(GIVEN RECORDS)

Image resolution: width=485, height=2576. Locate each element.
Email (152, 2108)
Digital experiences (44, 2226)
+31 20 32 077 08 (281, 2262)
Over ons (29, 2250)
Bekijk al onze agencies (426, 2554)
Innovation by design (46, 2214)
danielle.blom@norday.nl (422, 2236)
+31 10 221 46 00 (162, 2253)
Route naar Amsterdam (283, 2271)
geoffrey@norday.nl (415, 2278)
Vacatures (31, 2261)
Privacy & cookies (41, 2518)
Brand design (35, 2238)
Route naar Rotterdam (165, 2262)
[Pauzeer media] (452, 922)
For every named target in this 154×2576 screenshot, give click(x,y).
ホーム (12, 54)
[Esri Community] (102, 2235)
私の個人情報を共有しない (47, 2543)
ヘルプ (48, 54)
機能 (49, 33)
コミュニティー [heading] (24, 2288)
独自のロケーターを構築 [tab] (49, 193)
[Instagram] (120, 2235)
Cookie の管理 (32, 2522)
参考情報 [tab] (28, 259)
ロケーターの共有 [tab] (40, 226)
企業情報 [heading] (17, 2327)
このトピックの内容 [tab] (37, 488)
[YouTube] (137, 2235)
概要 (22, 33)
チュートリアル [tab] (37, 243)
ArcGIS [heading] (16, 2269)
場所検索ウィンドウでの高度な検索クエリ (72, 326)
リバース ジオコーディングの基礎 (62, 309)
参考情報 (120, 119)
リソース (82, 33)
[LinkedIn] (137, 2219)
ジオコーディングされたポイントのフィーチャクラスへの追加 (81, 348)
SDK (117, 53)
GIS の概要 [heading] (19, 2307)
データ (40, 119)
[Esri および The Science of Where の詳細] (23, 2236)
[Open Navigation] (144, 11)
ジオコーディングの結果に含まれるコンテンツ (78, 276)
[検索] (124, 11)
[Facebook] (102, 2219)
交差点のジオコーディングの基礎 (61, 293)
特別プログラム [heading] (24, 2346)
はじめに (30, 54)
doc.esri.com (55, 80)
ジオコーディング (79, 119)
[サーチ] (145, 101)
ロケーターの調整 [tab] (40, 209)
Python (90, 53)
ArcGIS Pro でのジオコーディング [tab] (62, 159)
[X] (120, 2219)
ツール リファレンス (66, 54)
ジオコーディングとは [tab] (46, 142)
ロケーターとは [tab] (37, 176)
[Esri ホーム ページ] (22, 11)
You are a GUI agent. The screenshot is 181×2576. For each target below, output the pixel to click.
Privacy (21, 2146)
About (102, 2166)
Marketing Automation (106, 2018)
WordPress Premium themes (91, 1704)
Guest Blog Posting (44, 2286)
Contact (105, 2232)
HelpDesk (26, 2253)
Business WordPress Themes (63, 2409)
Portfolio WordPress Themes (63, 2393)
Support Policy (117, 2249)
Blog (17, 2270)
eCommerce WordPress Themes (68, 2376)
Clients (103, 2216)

(End GIVEN RECORDS)

[TO DO] Among the entries above, how many lines hold the string "target"? Answer with the number only.

[SOLUTION] 2